I am a PhD student at NYU's Department of Politics. I study the domestic political economy of international trade with an emphasis on American politics. My job market paper ("The Shifting Effects of Trade-Related Job Losses on Americans' Attitudes about Free Trade") merges geocoded public opinion data with Trade Adjustment Assistance (TAA) records to demonstrate a robust causal link between trade-related layoffs and negative views of trade at the local level. I find that the strength of this relationship varies significantly according to the partisanship of the president, indicating that both personal experience and elite cues shape Americans' attitudes on this complex issue. Related working papers connect trade-related layoffs to roll-call votes in Congress as well as floor speeches on trade in the US House of Representatives.

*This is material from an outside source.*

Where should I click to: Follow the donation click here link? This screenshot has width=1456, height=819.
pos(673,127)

In addition, I conduct research in political methodology, with a focus on the external validity of causally identified relationships. This includes joint work with Jennifer M. Larson (published in the American Political Science Review) analyzing the external validity of using online social network data to test theories about the offline world. Additional research with Rajeev Dehejia, Cristian Pop-Eleches, and Cyrus Samii (published in The Journal of Labor Economics) demonstrates a method for recovering internally valid estimates from one context by using data from another.
I am prepared to teach courses at the graduate and undergraduate levels in American politics, International Political Economy, and political methodology.